Luc Besson’s Valerian: a sci-fi extravaganza
WHEN even most of the good spectacles carry a strong whiff of prepackaging, try taking in the air of Luc Besson’s sci-fi extravaganza “Valerian and the City of a Thousand Planets.”
Its atmosphere — vibrant in color, elastic in form — takes some acclimating to after such a barrage of more sanitized summer movies. After watching “Valerian” you acutely realize what’s missing from so many other big films (visual inventiveness, freewheeling unpredictability) and appreciate what a controlled studio project does so much better (precision pacing, half-decent writing).
Had “Valerian” been produced in the studio system, it would have been better. But also worse. Adapted by Besson from Pierre Christin and Jen Claude Mezieres’ comic book series, it is your average Dane Dehaan movie with extraterrestrial ducks, a pole-dancing Rihanna and a prominent cameo from Herbie Hancock.

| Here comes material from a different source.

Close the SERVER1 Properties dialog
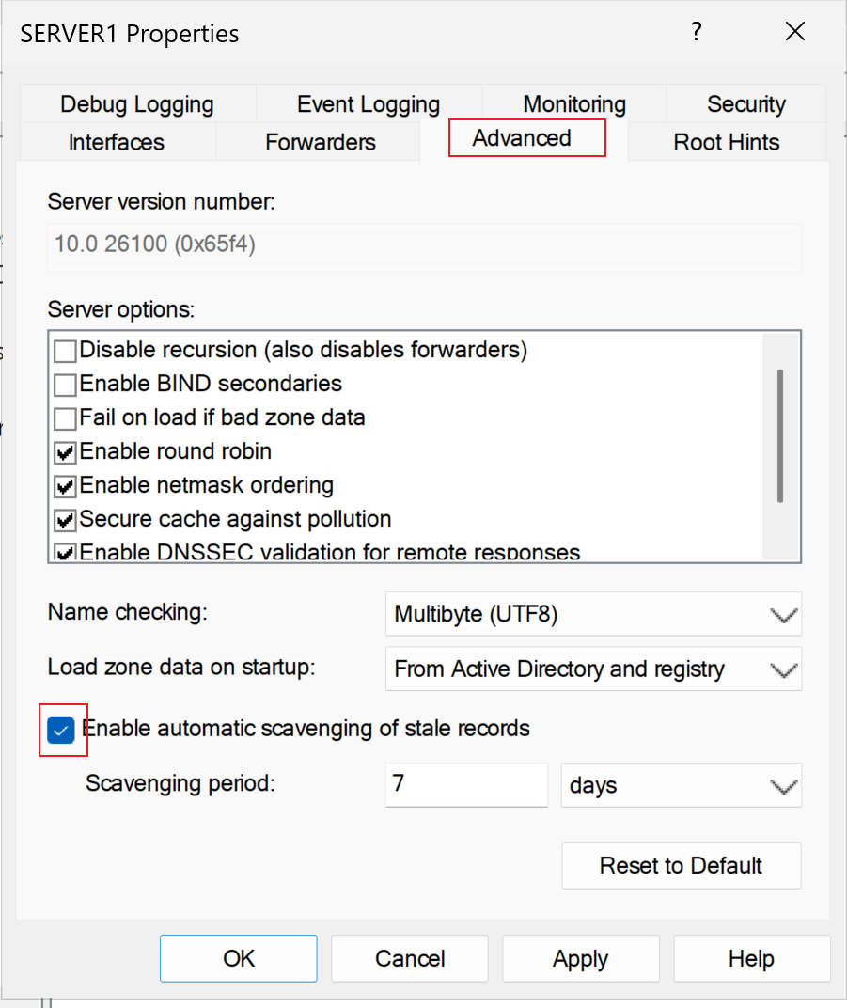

This one slides in somewhere on the spectrum of rococo science fictions like the Wachowskis’ “Jupiter Ascending” or James Gunn’s more recent “Guardians of the Galaxy Vol. 2.” These are worlds populated by a lavish diversity of life. In the opening montage the commander of space station Alpha welcomes onboard a glut of every human and alien nationality with a handshake.
Eventually the station grows so large that it’s jettisoned into space. This wild, spinning metropolis of alien cultures on a metal sphere looks like a movie paradise. It’s a pity, then, that instead of some exotic protagonist we’re saddled with the altogether uninteresting Valerian (Dehaan), a brash special agent hotshot. Dehaan has a definite presence: intelligently smarmy with a voice even Keanu Reeves would find dubiously low.
He’s teamed with Laureline (Cara Delevingne) and their investigation digs into a tangled-up past, where suspicions of a covered-up genocide implicate military commander Clive Owen. The dark secret ultimately leads to a beach planet inhabited by pale, slender, high cheek-boned runway models whose natural resources are magic, life-giving pearls that are pooped out by little genial creatures. You know. That old game. But the images are frequently extraordinary. There are popsicle-colored clouds of blue and red, glowing butterflies and teaming extraterrestrial creations. An immense bazaar exists invisibly on an arid planet, but when visitors put on a headset, they’re transported into a huge marketplace.
Besson’s “The Fifth Element” had many of the same elements — a madcap melding of species, a big musical moment, a feast of color — but it was better organized and had Bruce Willis. Yet “Valerian” is on another level entirely in terms of visual splendor. I kept thinking: This movie would be fantastic on mute.